The pricing contrast is the point. Hyperping is flat-fee, not per-host and not usage-metered:

Plan Monthly Annual (per month)
Free $0 $0
Essentials $29 $24
Pro $89 $74
Business $299 $249
Enterprise Custom Custom

A Hyperping plan bundles uptime monitoring, server monitoring, status pages, and on-call into one number. There is no high-water-mark host billing, no ingest-then-index double charge, no per-metric cardinality tax, and no span overages. For comparison, replacing the legacy stack Datadog-style teams often run alongside it (Pingdom for uptime, Statuspage.io for status, PagerDuty for on-call) costs roughly $650/mo; the Hyperping Business plan covers all three for $249/mo on annual billing.

This maps directly onto the Datadog caveats above. The per-host and high-water-mark mechanics do not exist here because pricing is not per host. The ingest-and-index log trap does not apply because Hyperping is not a log platform. Seat costs are bounded and explicit ($12/mo per extra seat on Business), not an open-ended usage line.

Choose Hyperping if you use Datadog mainly for uptime, synthetic checks, status pages, and on-call, and you want a bill you can predict to the dollar.

Stay on Datadog if you need correlated metrics, distributed tracing, log analytics, and APM across a complex system. Hyperping does not do those, and that is by design.

If the predictable-pricing case fits, you can start free (20 monitors, no time limit) or schedule a demo.

Frequently asked questions

How much does Datadog actually cost?

Infrastructure Monitoring starts at $15 per host per month on annual billing, but most bills are driven by usage-based products: logs ($0.10/GB ingested plus $1.70 per million events indexed), custom metrics ($5 per 100 over your allotment), APM ($31/host plus span overages), and synthetics. A 100-person engineering team commonly pays around $8,000 to $9,000 a month.

Why is Datadog so expensive?

Because costs scale with data, not with a fixed plan. High-water-mark host billing, per-metric cardinality charges, paying separately to ingest and index logs, and APM span overages all grow as your traffic and architecture grow. The base host fee is the smallest part of a typical bill.

Is Datadog free?

There is a free tier covering up to 5 hosts with 1-day metric retention, which is suitable for testing or very small projects. Production use generally needs the Pro tier ($15 to $18 per host) plus whatever products you enable, so the free tier is best treated as a trial.

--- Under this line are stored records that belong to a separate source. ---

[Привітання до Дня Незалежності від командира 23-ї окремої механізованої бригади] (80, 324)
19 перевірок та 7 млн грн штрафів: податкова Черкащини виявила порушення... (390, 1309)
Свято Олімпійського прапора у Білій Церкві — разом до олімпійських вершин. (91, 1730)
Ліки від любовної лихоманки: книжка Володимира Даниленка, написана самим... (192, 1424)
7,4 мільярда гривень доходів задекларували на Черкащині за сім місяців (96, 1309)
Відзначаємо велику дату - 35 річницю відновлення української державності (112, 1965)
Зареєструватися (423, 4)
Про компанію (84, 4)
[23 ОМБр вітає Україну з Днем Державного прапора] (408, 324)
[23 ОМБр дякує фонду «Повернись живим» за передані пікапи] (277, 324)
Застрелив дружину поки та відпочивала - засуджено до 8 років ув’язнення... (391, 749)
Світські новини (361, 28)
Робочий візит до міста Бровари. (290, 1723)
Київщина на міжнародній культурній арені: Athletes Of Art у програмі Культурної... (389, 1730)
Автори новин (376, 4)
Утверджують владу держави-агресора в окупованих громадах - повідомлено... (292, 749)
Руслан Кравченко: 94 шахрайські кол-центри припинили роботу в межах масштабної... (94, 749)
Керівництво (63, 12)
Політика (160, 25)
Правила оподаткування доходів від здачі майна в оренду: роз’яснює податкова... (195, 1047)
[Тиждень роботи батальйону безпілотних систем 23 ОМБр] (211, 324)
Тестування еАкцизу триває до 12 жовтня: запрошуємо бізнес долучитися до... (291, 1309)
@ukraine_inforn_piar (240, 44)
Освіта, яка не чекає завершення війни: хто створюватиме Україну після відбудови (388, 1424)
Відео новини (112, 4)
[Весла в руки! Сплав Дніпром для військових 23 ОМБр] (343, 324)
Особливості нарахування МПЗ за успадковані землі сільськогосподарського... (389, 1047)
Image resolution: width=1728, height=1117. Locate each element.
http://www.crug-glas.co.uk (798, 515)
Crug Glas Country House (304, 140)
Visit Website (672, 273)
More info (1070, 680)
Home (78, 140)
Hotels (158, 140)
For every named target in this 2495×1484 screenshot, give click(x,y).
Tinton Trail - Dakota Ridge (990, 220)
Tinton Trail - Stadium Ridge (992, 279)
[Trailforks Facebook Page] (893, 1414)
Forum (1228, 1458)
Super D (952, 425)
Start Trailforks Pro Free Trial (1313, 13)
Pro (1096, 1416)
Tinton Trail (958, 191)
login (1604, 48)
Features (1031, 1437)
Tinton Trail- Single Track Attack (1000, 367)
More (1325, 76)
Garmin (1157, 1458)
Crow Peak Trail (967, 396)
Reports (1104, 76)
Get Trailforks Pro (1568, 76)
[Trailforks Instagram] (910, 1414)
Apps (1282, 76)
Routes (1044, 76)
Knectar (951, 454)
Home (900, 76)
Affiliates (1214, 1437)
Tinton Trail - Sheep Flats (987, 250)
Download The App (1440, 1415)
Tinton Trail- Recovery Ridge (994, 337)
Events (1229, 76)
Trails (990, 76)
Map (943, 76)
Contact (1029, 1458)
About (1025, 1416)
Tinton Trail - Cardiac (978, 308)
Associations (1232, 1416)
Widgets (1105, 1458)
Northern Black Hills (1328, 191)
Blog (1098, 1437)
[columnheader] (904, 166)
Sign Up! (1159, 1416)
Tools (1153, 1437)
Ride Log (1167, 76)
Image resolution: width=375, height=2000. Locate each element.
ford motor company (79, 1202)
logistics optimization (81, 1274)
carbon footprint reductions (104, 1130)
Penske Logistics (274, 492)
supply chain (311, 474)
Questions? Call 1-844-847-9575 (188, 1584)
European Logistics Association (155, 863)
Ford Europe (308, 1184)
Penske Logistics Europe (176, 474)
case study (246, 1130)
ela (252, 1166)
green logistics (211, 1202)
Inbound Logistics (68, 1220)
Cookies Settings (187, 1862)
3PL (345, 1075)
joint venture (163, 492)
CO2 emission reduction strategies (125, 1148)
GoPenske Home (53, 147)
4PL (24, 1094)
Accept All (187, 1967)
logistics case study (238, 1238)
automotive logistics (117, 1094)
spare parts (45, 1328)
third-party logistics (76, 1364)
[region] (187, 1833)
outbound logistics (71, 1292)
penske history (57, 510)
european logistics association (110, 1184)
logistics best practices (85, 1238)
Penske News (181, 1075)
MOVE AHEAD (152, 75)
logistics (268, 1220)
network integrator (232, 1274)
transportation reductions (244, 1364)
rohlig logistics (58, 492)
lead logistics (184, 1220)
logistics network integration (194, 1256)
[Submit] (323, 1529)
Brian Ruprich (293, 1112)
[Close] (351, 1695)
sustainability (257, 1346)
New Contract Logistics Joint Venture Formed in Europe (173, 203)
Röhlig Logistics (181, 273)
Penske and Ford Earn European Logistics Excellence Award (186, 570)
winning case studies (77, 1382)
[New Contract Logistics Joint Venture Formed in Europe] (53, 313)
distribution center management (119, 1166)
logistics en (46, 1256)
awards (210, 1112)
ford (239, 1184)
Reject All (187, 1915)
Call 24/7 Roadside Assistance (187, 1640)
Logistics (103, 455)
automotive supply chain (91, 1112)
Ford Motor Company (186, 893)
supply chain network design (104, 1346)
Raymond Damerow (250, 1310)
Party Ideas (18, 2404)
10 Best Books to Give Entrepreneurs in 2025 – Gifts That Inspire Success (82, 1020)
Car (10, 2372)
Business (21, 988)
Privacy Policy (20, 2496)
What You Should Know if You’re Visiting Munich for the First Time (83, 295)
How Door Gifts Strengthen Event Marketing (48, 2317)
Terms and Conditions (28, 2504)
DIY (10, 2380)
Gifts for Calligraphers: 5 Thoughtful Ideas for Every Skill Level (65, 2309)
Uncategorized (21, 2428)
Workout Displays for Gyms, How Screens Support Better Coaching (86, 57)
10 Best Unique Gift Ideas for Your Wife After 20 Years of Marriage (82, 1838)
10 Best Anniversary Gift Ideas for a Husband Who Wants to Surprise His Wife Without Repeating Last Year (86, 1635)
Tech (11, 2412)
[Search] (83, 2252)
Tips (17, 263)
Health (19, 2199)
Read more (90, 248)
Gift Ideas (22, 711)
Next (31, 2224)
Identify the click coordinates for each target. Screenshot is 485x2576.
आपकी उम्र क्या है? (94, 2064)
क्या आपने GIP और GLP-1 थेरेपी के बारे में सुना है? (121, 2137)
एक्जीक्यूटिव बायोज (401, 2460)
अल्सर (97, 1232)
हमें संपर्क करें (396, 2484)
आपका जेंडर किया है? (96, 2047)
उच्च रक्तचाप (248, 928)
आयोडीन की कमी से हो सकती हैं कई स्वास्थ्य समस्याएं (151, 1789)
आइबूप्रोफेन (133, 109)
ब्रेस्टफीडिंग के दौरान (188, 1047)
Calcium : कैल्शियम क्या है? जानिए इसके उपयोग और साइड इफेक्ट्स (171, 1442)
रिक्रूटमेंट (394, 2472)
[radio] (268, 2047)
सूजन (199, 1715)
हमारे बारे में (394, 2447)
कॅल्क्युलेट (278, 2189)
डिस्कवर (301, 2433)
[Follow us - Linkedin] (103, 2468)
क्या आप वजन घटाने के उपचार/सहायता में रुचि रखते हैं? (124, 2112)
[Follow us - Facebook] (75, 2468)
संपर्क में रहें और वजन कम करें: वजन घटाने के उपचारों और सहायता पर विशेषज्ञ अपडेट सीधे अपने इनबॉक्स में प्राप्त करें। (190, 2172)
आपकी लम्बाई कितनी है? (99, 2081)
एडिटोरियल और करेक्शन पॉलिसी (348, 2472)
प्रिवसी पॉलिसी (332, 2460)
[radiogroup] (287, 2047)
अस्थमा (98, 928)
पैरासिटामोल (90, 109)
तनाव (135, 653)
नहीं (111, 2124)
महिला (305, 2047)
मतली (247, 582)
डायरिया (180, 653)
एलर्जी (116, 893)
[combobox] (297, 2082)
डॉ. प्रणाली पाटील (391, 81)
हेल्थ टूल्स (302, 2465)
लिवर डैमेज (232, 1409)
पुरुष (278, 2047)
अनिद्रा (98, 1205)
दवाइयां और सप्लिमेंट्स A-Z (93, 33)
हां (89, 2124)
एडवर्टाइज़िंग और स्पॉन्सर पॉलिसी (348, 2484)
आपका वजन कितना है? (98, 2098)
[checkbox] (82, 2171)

What is the cheapest way to use Datadog?

Commit annually (about 20% off the per-host products), index only the logs you will search, sample APM spans, and control custom metric cardinality with Metrics without Limits. A quick audit of the Usage page usually finds 20% to 30% in savings.

What is a cheaper alternative to Datadog?

It depends which part of Datadog you use. For full observability, SigNoz, Grafana, and New Relic are common alternatives. If you mainly need uptime monitoring, synthetic checks, status pages, and on-call, Hyperping covers that at a flat rate from $29/mo with no per-host or usage metering. It does not replace Datadog's tracing, logs, or APM.

How is Datadog billed for hosts?

On a high-water mark. Datadog measures your host count hourly, drops the top 1% of hours, and bills the month at the next-highest count. A short scale-up event can therefore set your bill for the entire month.